Forget writers; the readers who use reviews deserve clarity and Amazon is trying to give them that. Yes, some people might lose honest reviews but the issue has been created by writers trying to pull a fast one, not the retailers. Their actions might be heavy-handed but maybe if writers kicked off more about those cheating the system than Amazon, they might be treated more sympathetically.

Of course, you don't have to use Amazon. 

It might not be a popular view but that's how I feel.

ETA: And there's this too, which I applaud!
https://justpublishingadvice.com/am...&utm_medium=social&utm_campaign=ReviveOldPost


----------



## moderan (May 15, 2018)

In a nutshell. Well-said. Some things don't lend themselves well to review -- I was crestfallen to discover that my work falls in that category. Very few reviews, but positive. The work sells though. I would never, could never, pay a service for reviews. I also rarely send out review copies as 90% of those don't happen and I don't want to give out free stuff without a reason to.
Otoh, I'd review my own anthologies if allowed. So...fuzzy line.


----------



## Mikeyboy_esq (May 15, 2018)

Occasionally, I've had a few Amazon reviews deleted from each one of my books and they seem to occur randomly.  As far as I can tell, I don't personally know or have a social media connection with the ones that were deleted, but I could be wrong about that.  As an indie author, it feels frustrating to work so hard to get reviews and then have them mysteriously deleted without warning or explanation from time to time.  

Another thing that puzzles me is how Amazon calculates my average rating.  I've had a handful of 5-star ratings this year (mostly verified or VINE reviews) and it didn't change my average rating at all.  That seems odd to me. A true average would be more accurate in my opinion... even if it is a true avg. of verified reviews only.


----------



## ilostit (Oct 14, 2018)

It's better than my friend's book that he self published, witch has 0 reviews.

The two novellas he wrote or OK. But no reviews no nothing.


----------



## Cavex (Nov 27, 2018)

How have people been able to get reviews in the first pace? Does it many happen by luck?


----------



## Mikeyboy_esq (Nov 27, 2018)

Cavex,
Definitely NOT by luck!  My first book has been out 2 years and I have about 40 reviews, and my 2nd book is now about 1.5 years old and it has about 25 reviews.  I've found success in a few ways.... 

Giving away LOTS of books and asking people to consider leaving an honest review after they read it (but it is NOT a quid pro quo as that is against Amazon rules). I gave away over 100 books when I launched my first book and about 25% of them left a review over the next 3 months (I had to remind some of them a few times, but tried not to be a pest).  

Another thing you can do is put a page in the book's back matter (right after the conclusion chapter) and ask for a review.

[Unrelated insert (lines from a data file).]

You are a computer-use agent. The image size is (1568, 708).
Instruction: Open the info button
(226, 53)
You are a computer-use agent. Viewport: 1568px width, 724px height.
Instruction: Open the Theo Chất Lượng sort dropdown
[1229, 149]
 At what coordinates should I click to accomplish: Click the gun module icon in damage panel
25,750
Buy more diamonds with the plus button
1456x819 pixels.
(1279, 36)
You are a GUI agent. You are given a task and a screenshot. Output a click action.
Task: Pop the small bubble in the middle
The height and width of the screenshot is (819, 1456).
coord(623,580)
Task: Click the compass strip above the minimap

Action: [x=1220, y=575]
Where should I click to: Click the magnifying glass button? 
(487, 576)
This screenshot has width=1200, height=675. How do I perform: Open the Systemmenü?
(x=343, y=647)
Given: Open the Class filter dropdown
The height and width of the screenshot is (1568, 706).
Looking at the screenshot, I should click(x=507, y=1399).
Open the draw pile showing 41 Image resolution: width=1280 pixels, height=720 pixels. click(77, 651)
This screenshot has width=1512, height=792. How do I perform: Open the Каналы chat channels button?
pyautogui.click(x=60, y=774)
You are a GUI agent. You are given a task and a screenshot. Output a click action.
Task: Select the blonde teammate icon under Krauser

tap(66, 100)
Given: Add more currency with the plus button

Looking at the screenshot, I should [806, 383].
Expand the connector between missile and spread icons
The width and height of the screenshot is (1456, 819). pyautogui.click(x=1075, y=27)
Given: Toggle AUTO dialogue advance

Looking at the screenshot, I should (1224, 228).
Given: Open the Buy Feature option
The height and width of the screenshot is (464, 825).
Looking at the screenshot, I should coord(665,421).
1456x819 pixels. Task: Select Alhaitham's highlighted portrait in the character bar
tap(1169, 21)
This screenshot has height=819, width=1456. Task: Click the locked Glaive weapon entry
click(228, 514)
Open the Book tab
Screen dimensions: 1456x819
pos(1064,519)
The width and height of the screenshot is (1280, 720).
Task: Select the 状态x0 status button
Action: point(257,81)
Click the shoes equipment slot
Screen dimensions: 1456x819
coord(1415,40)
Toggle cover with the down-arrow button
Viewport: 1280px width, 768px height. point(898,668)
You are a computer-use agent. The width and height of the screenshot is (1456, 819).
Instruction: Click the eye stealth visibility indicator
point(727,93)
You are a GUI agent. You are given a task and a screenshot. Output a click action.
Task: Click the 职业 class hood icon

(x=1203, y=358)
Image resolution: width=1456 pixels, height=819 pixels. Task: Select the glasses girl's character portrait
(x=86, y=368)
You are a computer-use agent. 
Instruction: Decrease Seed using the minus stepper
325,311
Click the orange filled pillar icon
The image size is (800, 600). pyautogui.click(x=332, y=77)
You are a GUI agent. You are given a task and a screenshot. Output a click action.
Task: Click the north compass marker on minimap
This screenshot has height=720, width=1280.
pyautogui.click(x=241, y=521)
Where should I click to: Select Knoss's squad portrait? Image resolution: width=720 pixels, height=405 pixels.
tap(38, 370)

I'm just now starting to add that page to my books, starting with my new book to be launched in a few days (Dec. 1st).

Another thing that works is paying for a service like Bookbub, which will tell their email subscribers about your eBook if it is discounted (at least temporarily).  You are really just paying for access to their large email list, but it is common to get lots of sales and some reviews too.  Other companies offer this service, including SPR (which I've used for one of my books and it works, but is not cheap).

There are other ideas out there, but these are just a few basic ones.  Good luck!


----------



## Cavex (Nov 28, 2018)

Mikeyboy_esq said:


> Cavex,
> Definitely NOT by luck! My first book has been out 2 years and I have about 40 reviews, and my 2nd book is now about 1.5 years old and it has about 25 reviews. I've found success in a few ways....
> 
> Giving away LOTS of books and asking people to consider leaving an honest review after they read it (but it is NOT a quid pro quo as that is against Amazon rules). I gave away over 100 books when I launched my first book and about 25% of them left a review over the next 3 months (I had to remind some of them a few times, but tried not to be a pest).
> ...



Thanks and find that very useful.


----------



## Cavex (Nov 28, 2018)

Somehow posted that twice. So editing this post.


----------



## Chris Stevenson (Mar 1, 2019)

I'm aghast at the condition that one must have spent $50 per year minimum, register and have an active credit or debut card, for anyone to remove a book. I have no problems reviewing anyone, since I apparently qualify. But I've had countless review sources tell me they were denied by Amazon for reviewing any books. This is devastating. Amazon wants to financially lock you into their company and products by requiring an outlay. I have zero reviews for my recently released romantic suspense. This has never happened to me before. I'm sunk.


----------